*INSTRUCTIONS FOR THE TASK:*
Line by line, copy all of the data exactly.

*SUPPLIED MATERIAL:*
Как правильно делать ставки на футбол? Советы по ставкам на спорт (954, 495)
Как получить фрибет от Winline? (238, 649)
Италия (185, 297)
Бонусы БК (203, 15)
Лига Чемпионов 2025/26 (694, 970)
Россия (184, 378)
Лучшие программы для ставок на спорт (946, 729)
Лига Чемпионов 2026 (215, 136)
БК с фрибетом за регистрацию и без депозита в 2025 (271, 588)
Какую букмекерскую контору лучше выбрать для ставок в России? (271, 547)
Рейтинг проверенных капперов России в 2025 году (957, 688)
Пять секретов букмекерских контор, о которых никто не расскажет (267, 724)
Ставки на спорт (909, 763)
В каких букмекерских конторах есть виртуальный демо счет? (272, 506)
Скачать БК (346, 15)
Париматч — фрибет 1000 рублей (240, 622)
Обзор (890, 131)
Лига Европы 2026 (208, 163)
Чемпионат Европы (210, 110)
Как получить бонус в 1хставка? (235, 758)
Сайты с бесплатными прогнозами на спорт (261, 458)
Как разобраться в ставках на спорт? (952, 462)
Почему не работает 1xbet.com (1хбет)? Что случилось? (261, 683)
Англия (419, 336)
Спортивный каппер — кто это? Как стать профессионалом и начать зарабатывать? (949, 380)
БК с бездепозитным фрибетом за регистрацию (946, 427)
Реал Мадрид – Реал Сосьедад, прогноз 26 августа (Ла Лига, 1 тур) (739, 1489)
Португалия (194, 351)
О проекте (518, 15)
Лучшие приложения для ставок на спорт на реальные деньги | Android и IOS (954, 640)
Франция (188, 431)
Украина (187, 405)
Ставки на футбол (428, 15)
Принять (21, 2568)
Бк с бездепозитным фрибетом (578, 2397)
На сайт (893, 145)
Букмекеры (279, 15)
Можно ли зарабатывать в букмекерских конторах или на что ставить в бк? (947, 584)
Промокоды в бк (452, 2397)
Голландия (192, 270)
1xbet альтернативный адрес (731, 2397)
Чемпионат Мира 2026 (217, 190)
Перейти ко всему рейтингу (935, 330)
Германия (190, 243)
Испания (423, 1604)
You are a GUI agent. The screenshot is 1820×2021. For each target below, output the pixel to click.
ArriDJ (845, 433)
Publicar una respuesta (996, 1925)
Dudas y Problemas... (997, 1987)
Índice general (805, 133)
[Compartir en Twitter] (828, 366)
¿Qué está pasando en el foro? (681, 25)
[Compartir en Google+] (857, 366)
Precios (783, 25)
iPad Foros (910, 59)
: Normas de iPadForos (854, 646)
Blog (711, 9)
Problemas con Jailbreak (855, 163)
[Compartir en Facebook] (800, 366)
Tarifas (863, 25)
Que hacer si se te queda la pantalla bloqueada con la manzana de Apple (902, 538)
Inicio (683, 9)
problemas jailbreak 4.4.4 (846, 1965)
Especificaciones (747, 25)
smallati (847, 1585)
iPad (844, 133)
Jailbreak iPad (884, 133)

*PROBLEM SOLUTION:*
Как правильно делать ставки на футбол? Советы по ставкам на спорт (954, 495)
Как получить фрибет от Winline? (238, 649)
Италия (185, 297)
Бонусы БК (203, 15)
Лига Чемпионов 2025/26 (694, 970)
Россия (184, 378)
Лучшие программы для ставок на спорт (946, 729)
Лига Чемпионов 2026 (215, 136)
БК с фрибетом за регистрацию и без депозита в 2025 (271, 588)
Какую букмекерскую контору лучше выбрать для ставок в России? (271, 547)
Рейтинг проверенных капперов России в 2025 году (957, 688)
Пять секретов букмекерских контор, о которых никто не расскажет (267, 724)
Ставки на спорт (909, 763)
В каких букмекерских конторах есть виртуальный демо счет? (272, 506)
Скачать БК (346, 15)
Париматч — фрибет 1000 рублей (240, 622)
Обзор (890, 131)
Лига Европы 2026 (208, 163)
Чемпионат Европы (210, 110)
Как получить бонус в 1хставка? (235, 758)
Сайты с бесплатными прогнозами на спорт (261, 458)
Как разобраться в ставках на спорт? (952, 462)
Почему не работает 1xbet.com (1хбет)? Что случилось? (261, 683)
Англия (419, 336)
Спортивный каппер — кто это? Как стать профессионалом и начать зарабатывать? (949, 380)
БК с бездепозитным фрибетом за регистрацию (946, 427)
Реал Мадрид – Реал Сосьедад, прогноз 26 августа (Ла Лига, 1 тур) (739, 1489)
Португалия (194, 351)
О проекте (518, 15)
Лучшие приложения для ставок на спорт на реальные деньги | Android и IOS (954, 640)
Франция (188, 431)
Украина (187, 405)
Ставки на футбол (428, 15)
Принять (21, 2568)
Бк с бездепозитным фрибетом (578, 2397)
На сайт (893, 145)
Букмекеры (279, 15)
Можно ли зарабатывать в букмекерских конторах или на что ставить в бк? (947, 584)
Промокоды в бк (452, 2397)
Голландия (192, 270)
1xbet альтернативный адрес (731, 2397)
Чемпионат Мира 2026 (217, 190)
Перейти ко всему рейтингу (935, 330)
Германия (190, 243)
Испания (423, 1604)
You are a GUI agent. The screenshot is 1820×2021. For each target below, output the pixel to click.
ArriDJ (845, 433)
Publicar una respuesta (996, 1925)
Dudas y Problemas... (997, 1987)
Índice general (805, 133)
[Compartir en Twitter] (828, 366)
¿Qué está pasando en el foro? (681, 25)
[Compartir en Google+] (857, 366)
Precios (783, 25)
iPad Foros (910, 59)
: Normas de iPadForos (854, 646)
Blog (711, 9)
Problemas con Jailbreak (855, 163)
[Compartir en Facebook] (800, 366)
Tarifas (863, 25)
Que hacer si se te queda la pantalla bloqueada con la manzana de Apple (902, 538)
Inicio (683, 9)
problemas jailbreak 4.4.4 (846, 1965)
Especificaciones (747, 25)
smallati (847, 1585)
iPad (844, 133)
Jailbreak iPad (884, 133)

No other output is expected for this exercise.